Les deux loups de Louis interrompirent leurs gestes, cinquante monstres.

- Impressionnant, dit le puant en même temps que le grondement de Vür.

- La plaine est défigurée, plus rien n'y vivra plus jamais.


Pendant qu'ils discutaient, Steeve le premier Beta de la meute prit cet entrainement au sérieux tout en regrettant amèrement que Gal n'y participe pas. Ce loup avait une façon bien à lui de se battre, il était l'un des rares à se battre bien mieux seul qu'en groupe. À la façon d'un Alpha même s'il n'en avait pas du tout la carrure.

Par habitude il demanda à l'un des jeunes d'aller le chercher, tout en sachant qu'il refuserait catégoriquement.

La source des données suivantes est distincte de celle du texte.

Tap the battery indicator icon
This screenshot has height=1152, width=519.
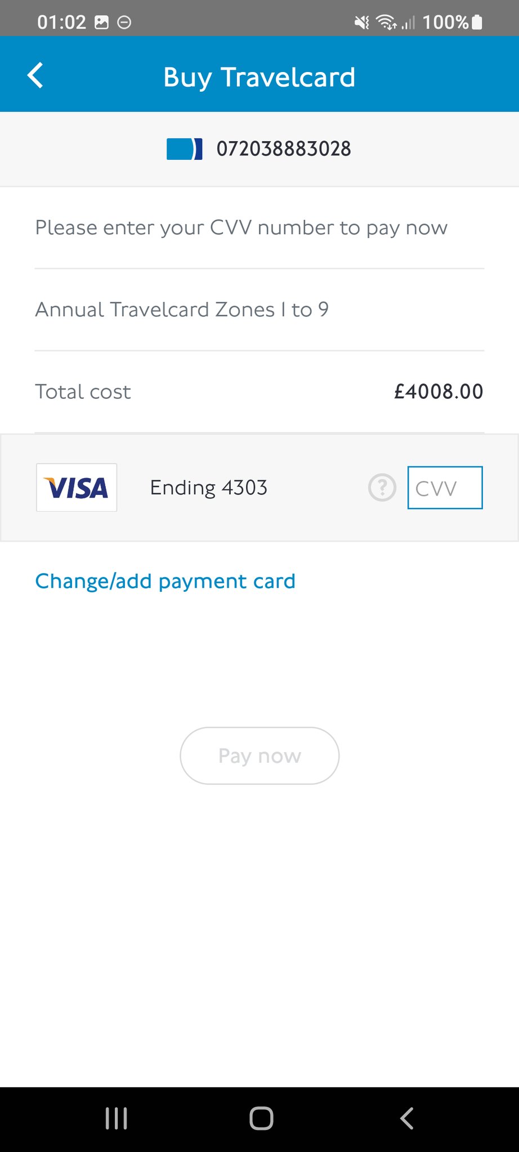[477, 23]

Le second Beta était assis sur les marches brunes abritées par le porche en pierre blanchie et rendue inégale a causes des aléas du temps et des guerres. Il aimait cet endroit, un peu a l'écart du monde et surtout cet emplacement lui offrait une vue parfaite sur sa meute sans qu'on ne l'aperçoive tout de suite.

- Steeve demande si tu veux venir ? Le dérangea un jeune loup qui n'avait de tendre que son sourire.

Gal, ne répondit pas, il se contenta de se lever en silence et de suivre le jeune loup.